In October 1985, Gene DeFries, the president of the Marine Engineers Beneficial Association (MEBA), called Barte to say MEBA would fund them. The only condition was that the information could not be released until December. DeFries asked Barte to become national coordinator for the new union but he refused. Barte said he told him, “the guy he wanted was John Thornton. He hired John in December 1985.”
December 2, 1985, Barte and DeFries made the official announcement that MEBA would organize air traffic controllers. With the AATCC name now tied to the failed bid for AFGE funding, Thornton and Barte knew there had to be a name change and they met to go over five-letter acronyms. They knew that rehashing PATCO would leave them with little hope of being successful. Replacing “Organization” with “Association” in PATCO was suggested, but “PATCA” was deemed by those involved to be too similar to the now defunct PATCO. Thornton and Barte decided on National Air Traffic Controllers Association (NATCA) instead. On Dec. 16, 1985, they adopted the NATCA name and created the now iconic logo with a MEBA artist changing the name AATCC to NATCA.
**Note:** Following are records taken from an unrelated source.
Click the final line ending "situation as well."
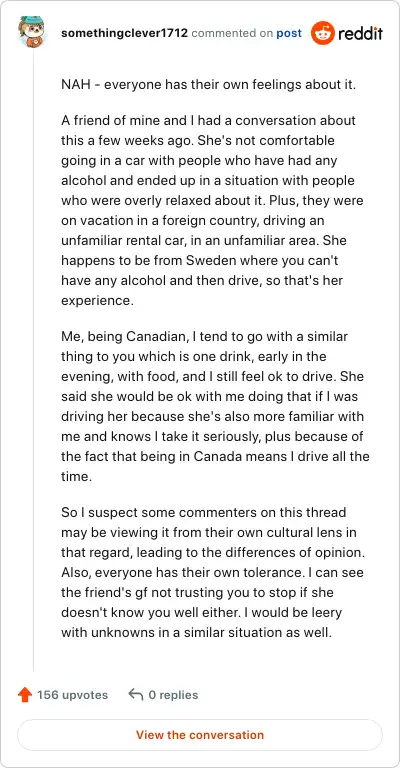This screenshot has width=400, height=768. (197, 632)
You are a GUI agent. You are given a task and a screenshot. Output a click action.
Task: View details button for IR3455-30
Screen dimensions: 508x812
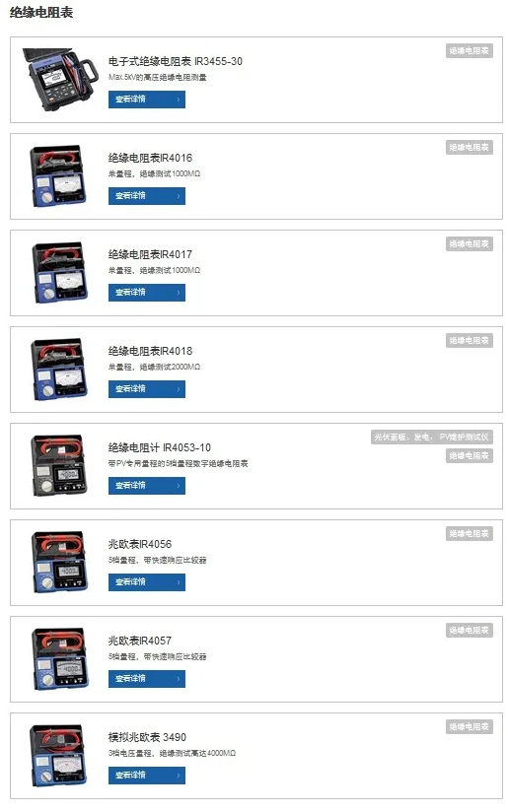coord(147,100)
The cover of the first NATCA newsletter. |
Once in motion, NATCA’s momentum was unstoppable. On Dec. 30, 1985, NATCA’s first organizing letter was drafted and then sent to 40-to-50 activists across the country. A week later, on Jan. 11, NATCA held its first national organizing meeting in Alexandria, Va., where Thornton directed the proceedings. There, the NATCA logo was used officially for the first time. Shortly after, the first NATCA newsletter was mailed out to the membership.
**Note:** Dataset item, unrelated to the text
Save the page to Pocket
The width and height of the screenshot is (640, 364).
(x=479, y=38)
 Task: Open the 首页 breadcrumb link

NATCA’s success continued. On June 11,1987, NATCA’s National Executive Board went to count ballots on the vote for NATCA to be the sole bargaining unit for air traffic controllers. An overwhelming 70 percent of the controller workforce voted in favor of NATCA and the FLRA acted quickly. One week later, on June 19, 1987 the FLRA recognized NATCA as the sole bargaining representative for air traffic controllers. It was a culmination of the efforts started by a small group of controllers in Washington, D.C., and seen through by Thornton, Barte, O’Brien and all of the activists who remained resolute in their vision that NATCA was the way forward.